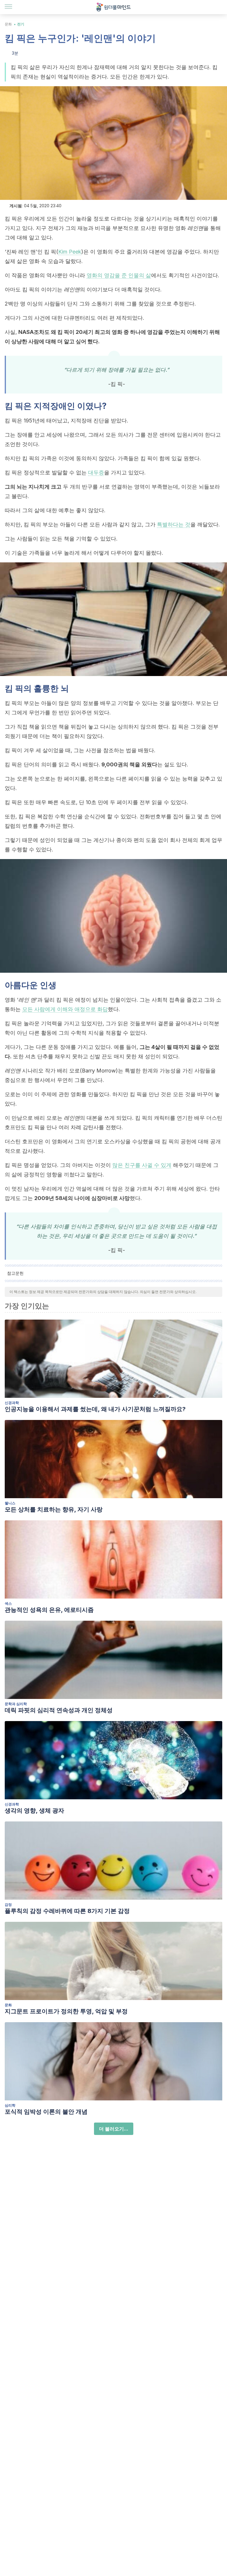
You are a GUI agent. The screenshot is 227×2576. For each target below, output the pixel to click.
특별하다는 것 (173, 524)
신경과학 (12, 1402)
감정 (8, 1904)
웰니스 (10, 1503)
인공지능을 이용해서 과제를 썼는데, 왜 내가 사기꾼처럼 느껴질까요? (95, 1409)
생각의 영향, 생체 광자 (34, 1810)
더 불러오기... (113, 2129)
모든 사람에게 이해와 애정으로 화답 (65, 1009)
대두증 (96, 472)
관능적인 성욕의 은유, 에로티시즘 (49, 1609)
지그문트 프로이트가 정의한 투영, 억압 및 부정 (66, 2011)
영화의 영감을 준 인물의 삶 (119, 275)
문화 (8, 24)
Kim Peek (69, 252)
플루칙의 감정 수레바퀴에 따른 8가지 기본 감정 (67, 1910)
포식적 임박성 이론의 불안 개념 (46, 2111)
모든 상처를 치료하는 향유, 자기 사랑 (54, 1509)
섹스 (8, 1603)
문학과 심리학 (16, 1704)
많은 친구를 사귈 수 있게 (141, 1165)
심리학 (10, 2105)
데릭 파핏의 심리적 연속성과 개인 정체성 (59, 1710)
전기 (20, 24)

+ + +

◆ WHAT YOU NEED TO DO ◆
Word for word, restate the records above and drop the pictures.

◆ SOLUTION FOR THIS TASK ◆
You are a GUI agent. The screenshot is 227×2576. For each target below, output the pixel to click.
특별하다는 것 (173, 524)
신경과학 (12, 1402)
감정 (8, 1904)
웰니스 (10, 1503)
인공지능을 이용해서 과제를 썼는데, 왜 내가 사기꾼처럼 느껴질까요? (95, 1409)
생각의 영향, 생체 광자 (34, 1810)
더 불러오기... (113, 2129)
모든 사람에게 이해와 애정으로 화답 (65, 1009)
대두증 (96, 472)
관능적인 성욕의 은유, 에로티시즘 (49, 1609)
지그문트 프로이트가 정의한 투영, 억압 및 부정 (66, 2011)
영화의 영감을 준 인물의 삶 (119, 275)
문화 (8, 24)
Kim Peek (69, 252)
플루칙의 감정 수레바퀴에 따른 8가지 기본 감정 (67, 1910)
포식적 임박성 이론의 불안 개념 (46, 2111)
모든 상처를 치료하는 향유, 자기 사랑 (54, 1509)
섹스 (8, 1603)
문학과 심리학 (16, 1704)
많은 친구를 사귈 수 있게 (141, 1165)
심리학 (10, 2105)
데릭 파핏의 심리적 연속성과 개인 정체성 (59, 1710)
전기 (20, 24)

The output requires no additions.